Word for word, transcribe the data below from the line with "You are a GUI" to the line with "Screen dimensions: 1417x840", keeping both of those lines.

[Material for this task]:
--- START ---

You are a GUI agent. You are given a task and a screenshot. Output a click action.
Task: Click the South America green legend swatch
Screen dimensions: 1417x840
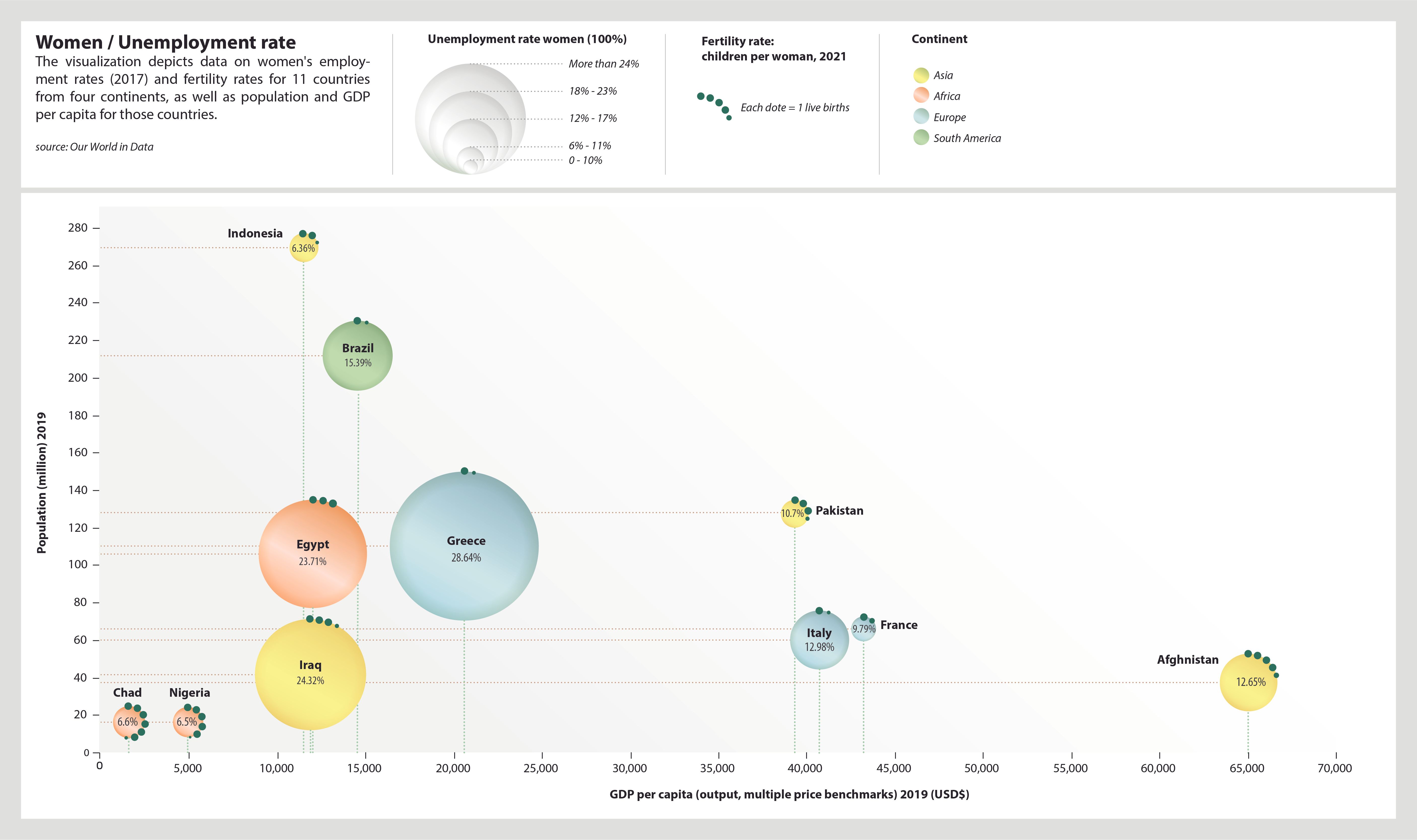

--- END ---
--- START ---

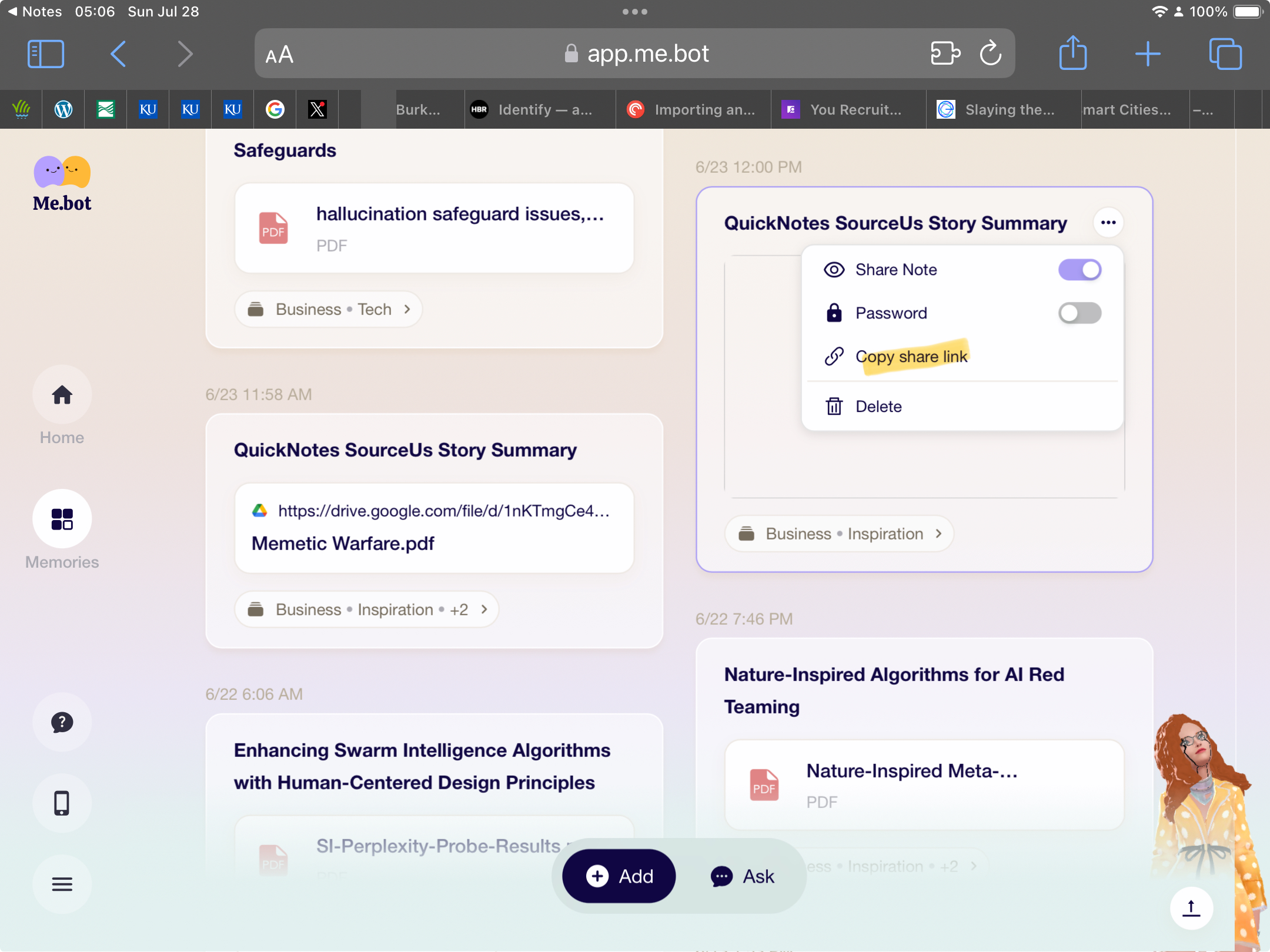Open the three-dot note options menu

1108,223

--- END ---

[Exercise answer]:
You are a GUI agent. You are given a task and a screenshot. Output a click action.
Task: Click the South America green legend swatch
Screen dimensions: 1417x840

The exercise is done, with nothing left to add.